Early on at Anaconda, Peter and I decided to be a board-led company. This board which includes Peter and I has the final say in company leadership and made the important decision to transition Anaconda from being founder-led to being led by a more experienced CEO. After this transition and through multiple conversations over many months we all concluded that the best course of action that would maximize my energy and passion while also allowing Anaconda to focus on its next chapter would be for me to spin-out of Anaconda and start a new services and open-source company where I could pursue a broader mission.
This new company is Quansight (short for Quantitative Insight). Our place-holder homepage is at http://www.quansight.com and we are @quansightai on Twitter. I'm excited to tell you more about the company in future blog-posts and announcements. A few paragraphs will suffice for now.
Our overall mission is to develop people, build technology, and discover products to empower people with knowledge and data to solve the world’s most challenging problems. We are doing that currently by connecting organizations sustainably with open source communities to solve their hardest problems by enabling teams to transparently apply science to their data.
One of the things we are doing is to help companies get started with AI and ML by applying the entire PyData stack to the fundamental data organization, data visualization, and model management problem that is required for practical success with ML and AI in business. We also help companies generally improve their data-science practice by leveraging all the power of the Python, PyData, and related ecoystems.

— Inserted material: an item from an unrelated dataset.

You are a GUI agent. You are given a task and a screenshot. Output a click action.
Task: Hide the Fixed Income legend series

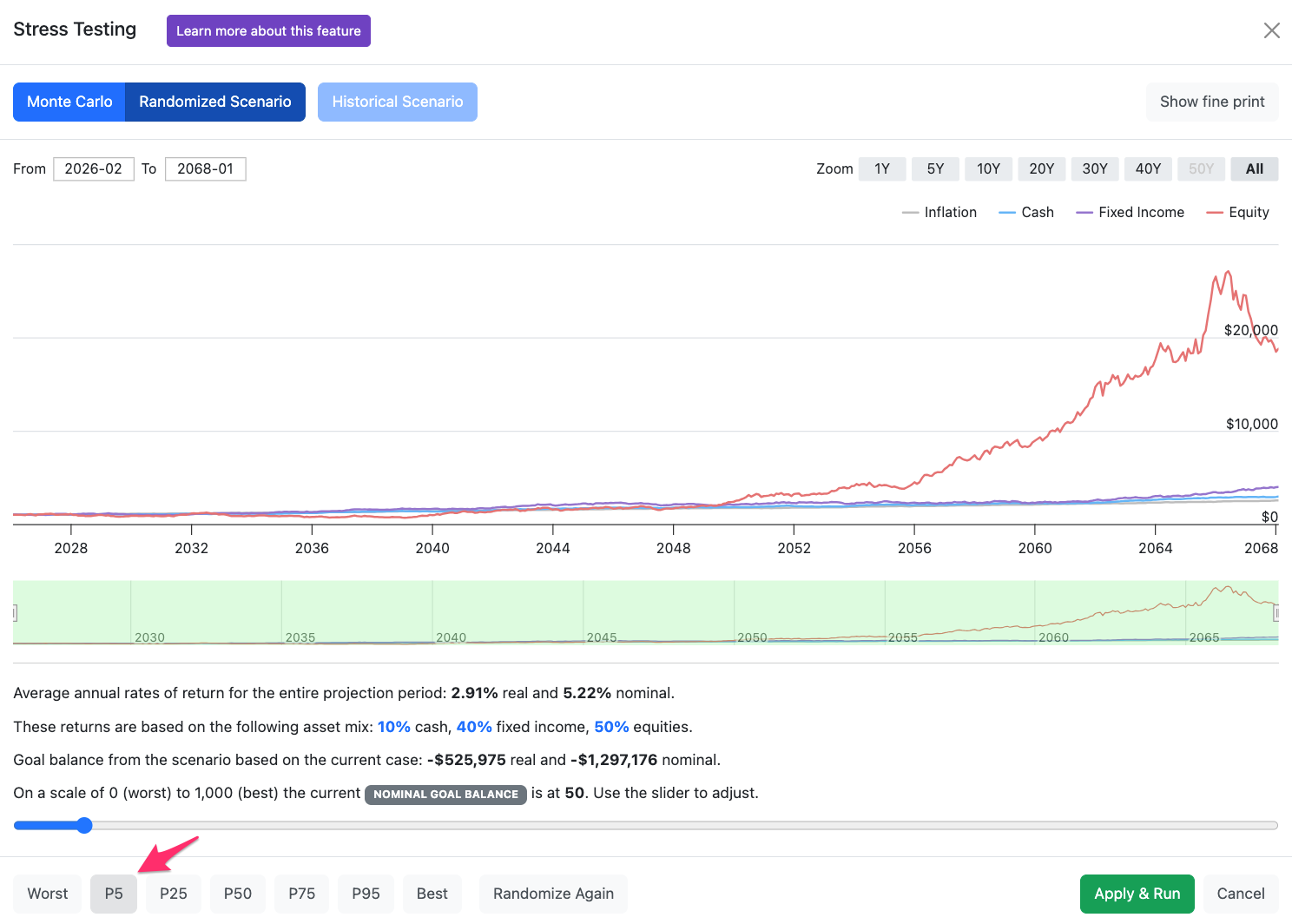(x=1130, y=212)

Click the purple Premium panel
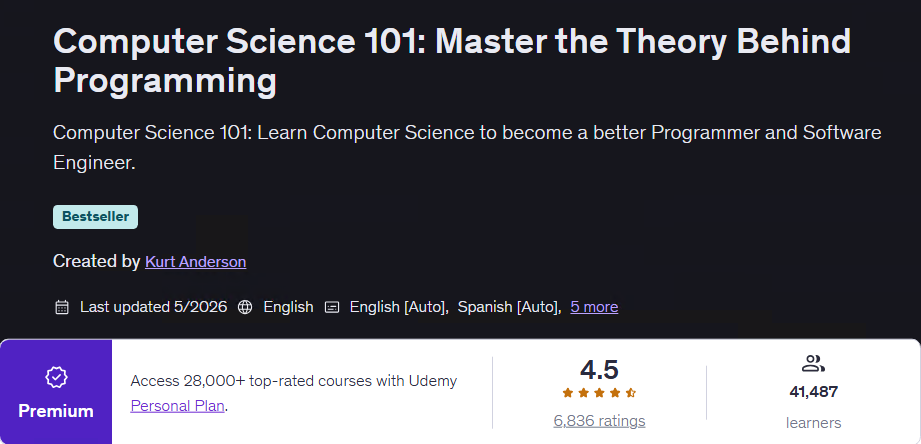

We are also hard at work on the sustainability problem by continuing the tradition we started at Continuum Analytics of building successful and sustainable open-source "practices" that synchronize company needs with open-source technology development. We have some innovative business approaches to this that we will be announcing in the coming weeks and months.
I'm excited that we have several devs working hard to help bring JupyterLab to 1.0 this year along with a vibrant community. There are many exciting extensions to this remarkable platform that remain to be written.
We also expect to continue to contribute to the PyViz activities that continue to explode in the Python ecosystem as visualization is a critical first step to understanding and using any data you care about.
Finally, Stefan Krah has joined us at Quansight. Stefan is an award-winning Python core developer who has been steadily working over the past 18 months on a small but powerful collection of projects collectively called Plures. These will be more broadly available in the next few months and published under the xnd brand. Xnd is a generic container concept in C with a Python binding that together with its siblings ndtypes and gumath allows building flexible array-computing pipelines over many kinds of data-types.
This technology will serve to underly any array-computing framework and be a glue between machine-learning and data-science frameworks of all kinds. Our plan is to use this tool to help reduce the data and computational silos that currently exist across the open-source ecosystem.
There is still much to work on and many more technologies to emerge. It's an exciting time to work in machine learning, data-science, and scientific computing. I'm thrilled that I continue to get the opportunity to be part of it. Let me know if you'd like to be a part of our journey.